Kriyananda (born James Donald Walters; May 19, 1926 – April 21, 2013) was an American Hindu religious leader, yoga guru, musician, and an author. He was a direct disciple of Paramahansa Yogananda, and founder of the spiritual movement named "Ananda". He authored over 150 books, and composed about 400 piece of music. In 1998, he was found guilty of "constructive fraud", with a finding of "malice" and "fraudulent conduct" in a sexual harassment lawsuit. 

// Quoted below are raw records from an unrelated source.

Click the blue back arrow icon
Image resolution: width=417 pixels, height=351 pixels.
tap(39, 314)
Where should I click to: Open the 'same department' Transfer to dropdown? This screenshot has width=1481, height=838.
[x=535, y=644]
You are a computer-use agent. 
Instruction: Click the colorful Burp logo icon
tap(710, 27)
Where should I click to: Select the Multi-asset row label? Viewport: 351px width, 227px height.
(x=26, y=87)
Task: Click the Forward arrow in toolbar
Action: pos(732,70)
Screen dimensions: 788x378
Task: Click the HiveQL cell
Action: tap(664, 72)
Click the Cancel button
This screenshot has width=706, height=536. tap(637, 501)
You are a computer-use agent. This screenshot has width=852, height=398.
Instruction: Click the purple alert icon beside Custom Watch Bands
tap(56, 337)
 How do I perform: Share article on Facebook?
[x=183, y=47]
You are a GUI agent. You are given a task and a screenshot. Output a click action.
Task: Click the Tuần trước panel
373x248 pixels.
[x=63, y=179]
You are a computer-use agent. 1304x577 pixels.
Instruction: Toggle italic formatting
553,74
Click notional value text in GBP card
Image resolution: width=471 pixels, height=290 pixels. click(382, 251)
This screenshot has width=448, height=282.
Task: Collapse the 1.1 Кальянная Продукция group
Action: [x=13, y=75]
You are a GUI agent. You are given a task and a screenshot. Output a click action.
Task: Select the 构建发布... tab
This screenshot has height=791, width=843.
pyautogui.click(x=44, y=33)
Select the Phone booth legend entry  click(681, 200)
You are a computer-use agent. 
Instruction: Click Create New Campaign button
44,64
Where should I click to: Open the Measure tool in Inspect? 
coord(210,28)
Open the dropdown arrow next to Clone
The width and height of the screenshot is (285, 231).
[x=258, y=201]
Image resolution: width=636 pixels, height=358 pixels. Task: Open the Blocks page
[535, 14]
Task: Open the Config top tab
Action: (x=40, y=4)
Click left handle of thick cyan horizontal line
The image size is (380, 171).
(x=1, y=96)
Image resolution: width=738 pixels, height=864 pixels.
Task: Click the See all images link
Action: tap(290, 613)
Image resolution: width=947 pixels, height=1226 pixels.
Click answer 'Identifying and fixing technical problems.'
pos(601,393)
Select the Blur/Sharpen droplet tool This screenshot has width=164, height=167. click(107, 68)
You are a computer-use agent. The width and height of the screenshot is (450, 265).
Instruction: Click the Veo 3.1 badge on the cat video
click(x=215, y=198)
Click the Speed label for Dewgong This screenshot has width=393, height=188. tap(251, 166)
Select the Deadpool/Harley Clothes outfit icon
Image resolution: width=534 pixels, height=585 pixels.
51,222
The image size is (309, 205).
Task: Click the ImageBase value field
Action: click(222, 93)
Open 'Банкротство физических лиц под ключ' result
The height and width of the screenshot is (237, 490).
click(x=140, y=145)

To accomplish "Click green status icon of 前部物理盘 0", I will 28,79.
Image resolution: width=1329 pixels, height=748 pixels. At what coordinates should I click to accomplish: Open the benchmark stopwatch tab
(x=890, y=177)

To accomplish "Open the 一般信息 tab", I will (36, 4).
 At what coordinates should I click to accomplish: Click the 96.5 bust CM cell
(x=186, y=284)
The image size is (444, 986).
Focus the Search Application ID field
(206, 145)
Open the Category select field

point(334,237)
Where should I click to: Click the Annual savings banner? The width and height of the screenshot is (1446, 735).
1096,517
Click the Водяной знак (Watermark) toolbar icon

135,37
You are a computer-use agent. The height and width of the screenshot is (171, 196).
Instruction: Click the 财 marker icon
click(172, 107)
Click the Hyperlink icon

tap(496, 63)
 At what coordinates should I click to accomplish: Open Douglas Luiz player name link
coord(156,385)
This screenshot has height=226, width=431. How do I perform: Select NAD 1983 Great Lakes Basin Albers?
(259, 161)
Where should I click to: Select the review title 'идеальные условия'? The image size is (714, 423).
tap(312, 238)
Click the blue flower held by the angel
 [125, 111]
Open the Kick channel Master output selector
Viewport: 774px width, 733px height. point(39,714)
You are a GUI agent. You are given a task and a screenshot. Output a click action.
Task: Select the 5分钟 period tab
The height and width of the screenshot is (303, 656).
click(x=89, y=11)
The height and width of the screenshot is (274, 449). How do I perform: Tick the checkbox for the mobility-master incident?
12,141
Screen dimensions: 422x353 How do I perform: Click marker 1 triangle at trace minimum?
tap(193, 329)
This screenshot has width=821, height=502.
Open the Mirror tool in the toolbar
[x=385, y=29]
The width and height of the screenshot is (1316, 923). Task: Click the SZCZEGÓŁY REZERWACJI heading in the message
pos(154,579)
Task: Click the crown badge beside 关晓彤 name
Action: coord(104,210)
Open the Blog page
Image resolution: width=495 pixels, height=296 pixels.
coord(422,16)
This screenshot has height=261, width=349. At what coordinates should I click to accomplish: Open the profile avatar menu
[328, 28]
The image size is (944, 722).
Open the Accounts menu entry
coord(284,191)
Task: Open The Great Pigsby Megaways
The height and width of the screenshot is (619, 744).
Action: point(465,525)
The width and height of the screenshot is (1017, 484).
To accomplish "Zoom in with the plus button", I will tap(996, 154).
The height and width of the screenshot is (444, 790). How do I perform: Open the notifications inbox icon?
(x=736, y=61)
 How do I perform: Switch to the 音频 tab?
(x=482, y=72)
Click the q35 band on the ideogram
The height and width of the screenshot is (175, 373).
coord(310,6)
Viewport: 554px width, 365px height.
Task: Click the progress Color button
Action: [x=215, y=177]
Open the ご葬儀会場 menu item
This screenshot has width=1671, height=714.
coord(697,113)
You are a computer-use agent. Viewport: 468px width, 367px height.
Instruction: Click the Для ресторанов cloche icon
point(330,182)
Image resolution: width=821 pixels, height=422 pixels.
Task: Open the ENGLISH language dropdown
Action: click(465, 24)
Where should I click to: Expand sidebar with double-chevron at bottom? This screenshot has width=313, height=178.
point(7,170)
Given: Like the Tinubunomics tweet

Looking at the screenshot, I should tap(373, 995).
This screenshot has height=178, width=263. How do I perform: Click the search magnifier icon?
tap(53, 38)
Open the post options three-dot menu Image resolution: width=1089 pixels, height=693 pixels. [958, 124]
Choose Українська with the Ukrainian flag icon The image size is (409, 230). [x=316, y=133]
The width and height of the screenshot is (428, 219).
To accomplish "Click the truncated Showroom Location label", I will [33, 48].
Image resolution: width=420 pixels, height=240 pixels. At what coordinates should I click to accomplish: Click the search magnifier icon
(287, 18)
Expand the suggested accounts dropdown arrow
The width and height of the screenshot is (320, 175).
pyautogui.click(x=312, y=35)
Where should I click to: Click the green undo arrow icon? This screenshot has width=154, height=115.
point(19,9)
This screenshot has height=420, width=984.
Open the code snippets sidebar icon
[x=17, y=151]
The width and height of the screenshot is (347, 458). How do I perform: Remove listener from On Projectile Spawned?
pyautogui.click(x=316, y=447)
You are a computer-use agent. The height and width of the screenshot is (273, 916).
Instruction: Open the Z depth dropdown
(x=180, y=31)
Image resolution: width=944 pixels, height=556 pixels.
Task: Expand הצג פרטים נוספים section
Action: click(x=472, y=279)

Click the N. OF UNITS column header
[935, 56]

He was one of many direct disciples of the yogi, Paramahansa Yogananda. After Yogananda's death, Walters was given final vows of sannyas and ordained as a Brother of the SRF Order, along with Sarolananda, Bimalananda and Bhaktananda, in 1955 by then SRF President Daya Mata and was given the name Kriyananda.  In 1960, upon the passing of M.W. Lewis, the SRF Board of Directors elected Kriyananda to the Board of Directors and eventually to the position of Vice President. In 1962, the SRF Board of Directors voted unanimously to expel him from SRF and requested his resignation.  

Kriyananda founded Ananda, a worldwide movement of religious and communal organizations based on Yogananda's World Brotherhood Colonies ideal. Also, he established his own new Swami order in 2009: the Nayaswami Order different from Yogananda's lineage in the Giri branch of the Swami Order of Shankara. Kriyananda authored about 150 published books/booklets and composed about 400 pieces of music, which altogether have sold over three million copies. A few of the books have been published in 28 languages.  He lectured in different countries throughout the world. In addition to English, he spoke Italian, Romanian, Greek, French, Spanish, German, Hindi, Bengali, and Indonesian. 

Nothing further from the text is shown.